Произведение искусства существует автономно от автора
То, что во многом выглядит как
проблема современности, это не просто сложность, а зачастую и принципиальный
отказ от дифференциации планов и уровней рассмотрения. Речь идёт о том, что
перед нами разные сюжеты и разные вопросы о том, как относиться к кому-то как к
автору, как относиться к его произведениям, как относиться к нему как к
человеку.
В большинстве случаев что к авторам,
что к художникам, как к человеку, по счастью, нам следовало бы относиться
практически никак, потому что нам с ними не взаимодействовать. Относиться как к
человеку —возможность очень небольшого количества близких людей. Мы понимаем,
что для любого из нас независимо от нашего положения те люди, с которыми мы
взаимодействуем, — это несколько десятков, максимум сотня-две людей; с
остальными мы не взаимодействуем никак.
Важный феномен современного мира
условно обозначается как «селебритес», знаменитости — те, которые привлекают
внимание как своими делами и своими достижениями (здесь можно говорить об
актёрах, о политиках), так и (что особенно показательно для этого феномена) те,
кто является знаменитостями как знаменитостями. Чем они известны? Только сами
собой, известны как люди. Этот феномен
связан с новым устройством публичности, возможностью наблюдать за жизнью,
соучаствовать из своей позиции. Я бы подчеркнул, что это очень морально сложный
феномен, двусмысленный, потому что это история про подглядывание, про вроде как
бы «соучастие». Но в отличие от реального соучастия и взаимодействия, это то
поле, где ты остаёшься совершенно пассивным, где ты не берёшь на себя никаких
обязательств и не совершаешь действий.
Именно поэтому столь легко как
очаровываться, так и судить, потому что это суд над тем, кто вроде бы условно
близок — те же самые средства массовой информации создают эффект соприсутствия,
но при этом эта близость сугубо иллюзорная. Это близость от наслышанности,
насмотренности семейных дел королевской фамилии или чего-либо подобного.
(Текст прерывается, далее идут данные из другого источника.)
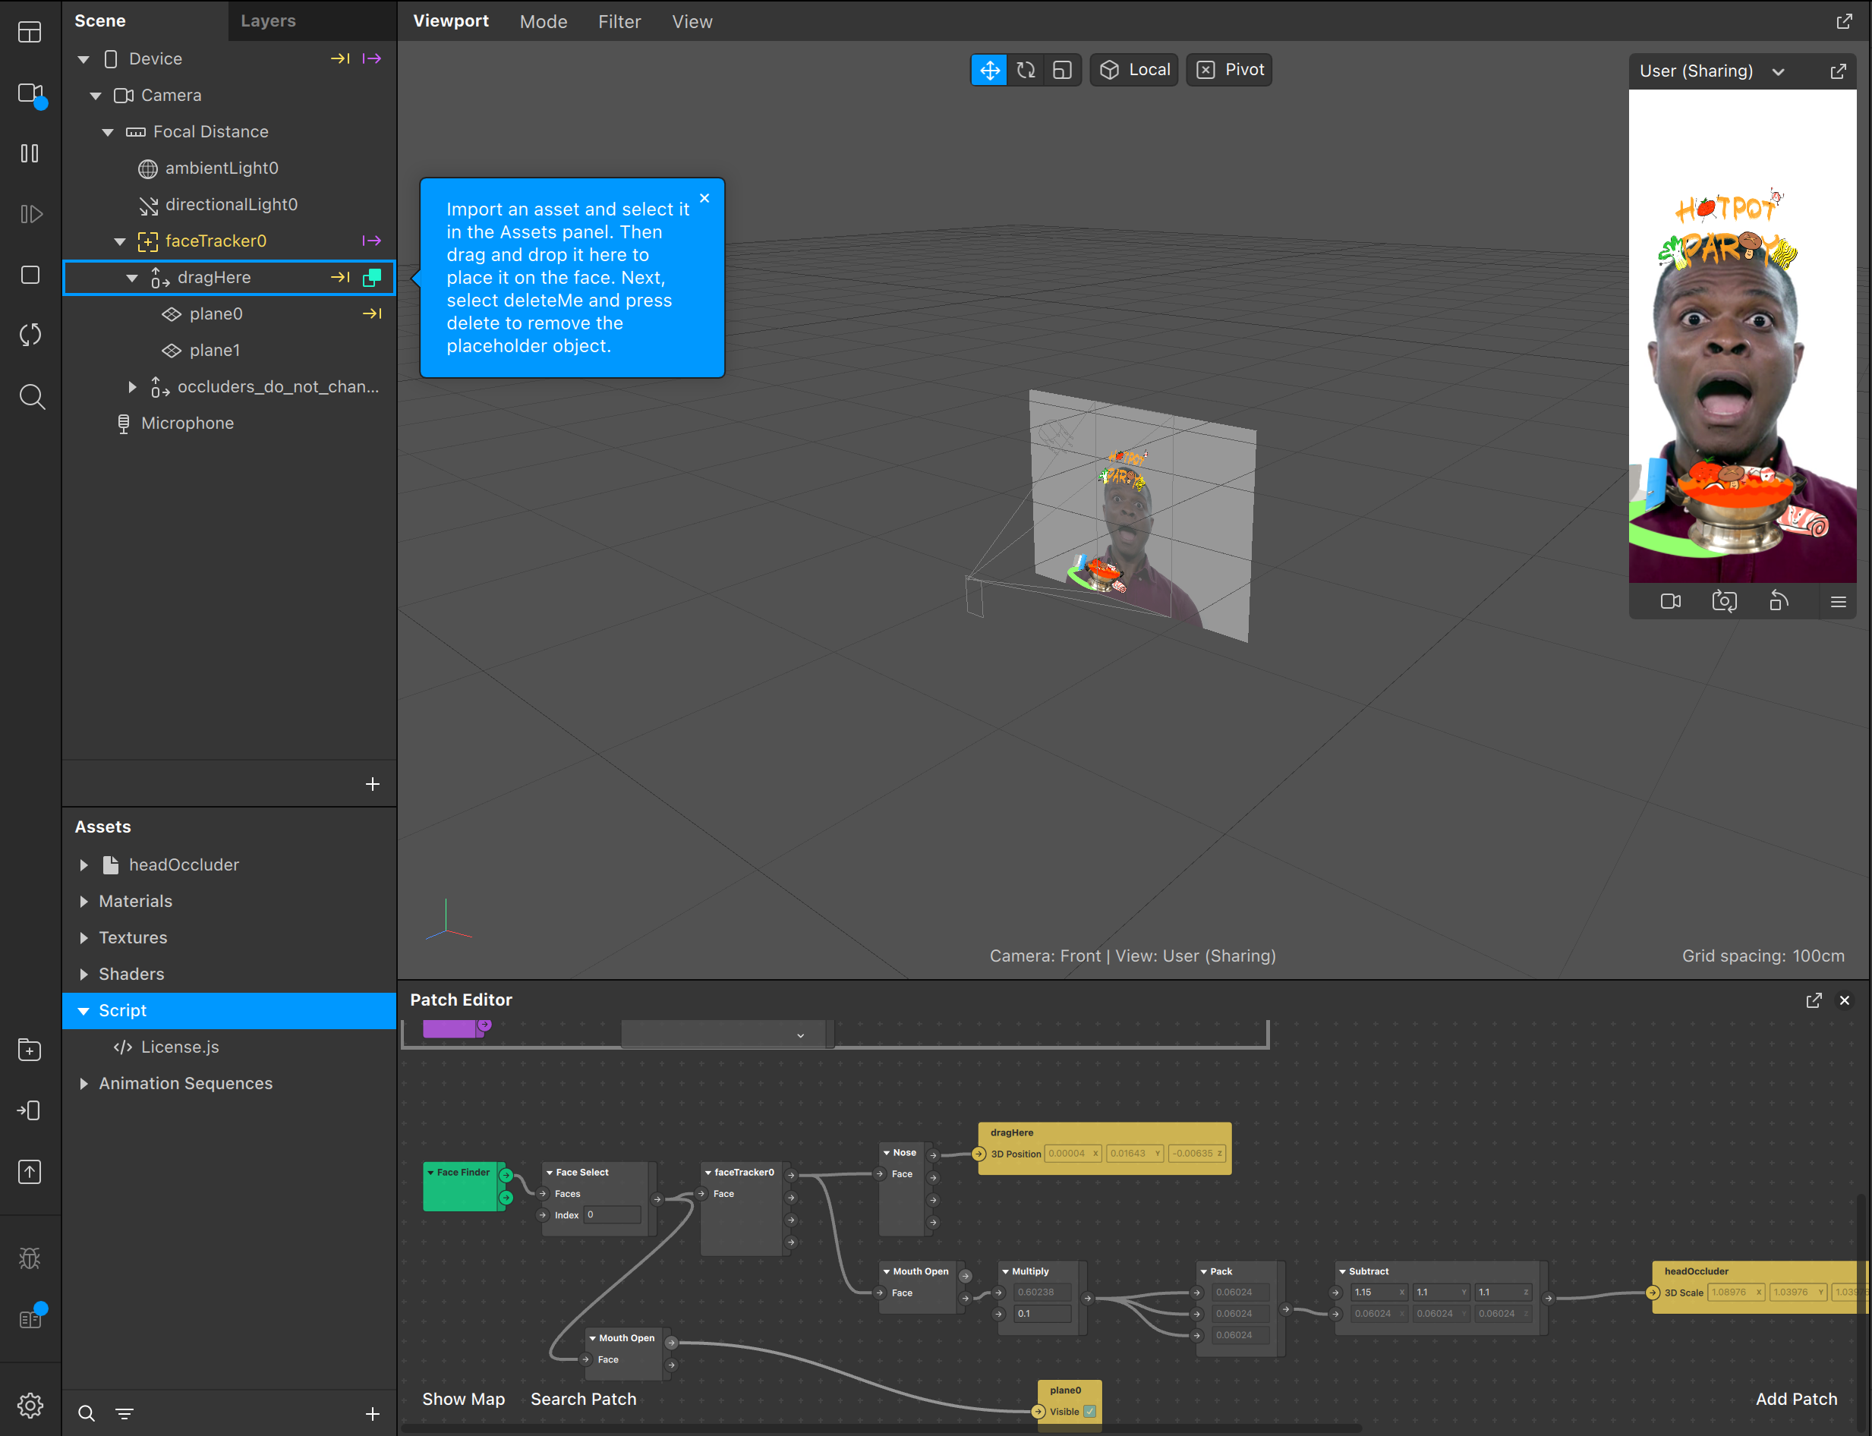Collapse the faceTracker0 tree node
The height and width of the screenshot is (1436, 1872).
pos(120,242)
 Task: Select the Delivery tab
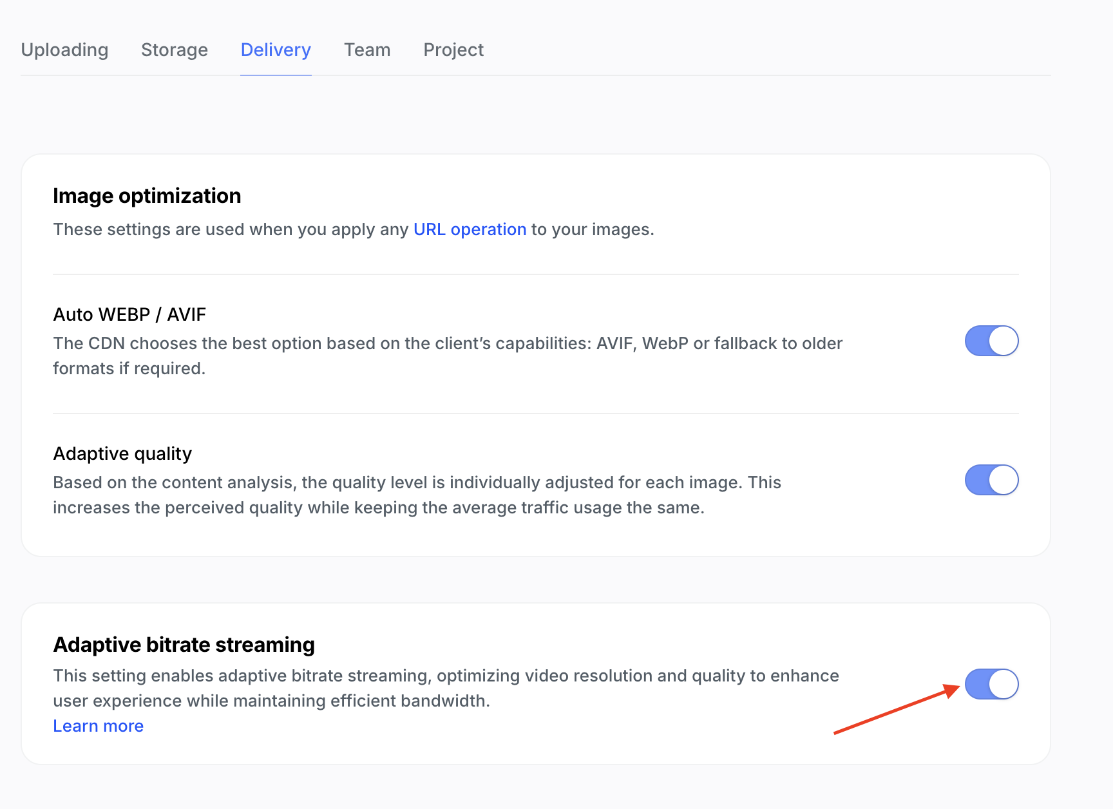coord(276,50)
В этом плане принципиально важно
сказать, что почти ни для кого из нас, кроме тех, кто особо близок, неизвестны,
непонятны и недоступны особенности Романа Полански как человека, меняющегося во
времени, его суждения и его действия.
Так можем ли мы первоочередно судить
о человеке на основании какого-то набора предъявленных публичных фактов?
Другими словами, если речь идёт о юридическом действии и решении, например, о
совершении преступления, то возникает несколько возможных следствий. Во-первых,
вполне конкретные юридические последствия. Во-вторых, решение о том, желаем ли
мы иметь дело с субъектом, который, например, подвергся такому наказанию и
осужден за совершение такого-то преступления. И наконец, возникает вопрос о
том, смотреть, читать, слышать?
Очень важным является то, что
произведение искусства автономно. Конечно, в современном мире мы не можем до
конца отделить произведение от автора. Это обращает нас, в том числе, к
нововременной романтической фигуре создателя, творца. Это особенно заметно,
когда мы говорим о фильмах. Обратите внимание, Полански — режиссёр, хотя фильм
— это результат деятельности очень многих людей. Но романтическая концепция,
которая связывает творчество с определённой личностью и мыслит творчество как
продукт этой конкретной личности, заставляет нас и сами фильмы рассматривать
подобным образом, устанавливая прямую связку: «человек – автор – результат
творчества». Причём фильмы — яркий пример, показывающий всю сложность ситуации.
Если говорить об условно
консервативной позиции, то она состоит сейчас во многом как раз в
акцентировании разведения уровней и планов рассмотрения. О чём конкретно мы
говорим? Говорим ли мы о произведении, о контексте, об авторе, о человеке
(обратите внимание: отличном от автора), говорим ли мы о действии — или мы
говорим о той личности, которая отражается в этом действии, и в какой степени
это является поступком? Консерватизм в этом плане выступает удержанием
сложности, и в том числе невозможности давать какие-то простые ответы en masse,
слепляя в единый ком и вопрос о человеке, и вопрос о поступке, и вопрос о
юридической квалификации, и вопрос о творчестве, и вопрос о творчестве
пятидесятилетней давности, и о том, как нам сейчас судить из этой перспективы,
делая вид, как будто дистанции в десятилетия не существует.